-- Opening Marker --
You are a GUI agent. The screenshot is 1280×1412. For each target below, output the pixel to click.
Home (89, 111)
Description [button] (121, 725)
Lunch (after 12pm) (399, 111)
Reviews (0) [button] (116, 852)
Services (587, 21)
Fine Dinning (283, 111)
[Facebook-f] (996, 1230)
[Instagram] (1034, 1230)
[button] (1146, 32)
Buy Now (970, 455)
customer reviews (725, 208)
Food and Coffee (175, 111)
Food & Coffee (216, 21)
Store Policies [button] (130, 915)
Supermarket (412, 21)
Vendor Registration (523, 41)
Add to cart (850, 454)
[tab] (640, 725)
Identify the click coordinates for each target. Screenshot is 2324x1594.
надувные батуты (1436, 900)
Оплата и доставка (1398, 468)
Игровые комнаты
-- Closing Marker --
* ASSIGNMENT *
Within the records above, how many lines include the word "each"? State the number by itself.

* THE ANSWER *
2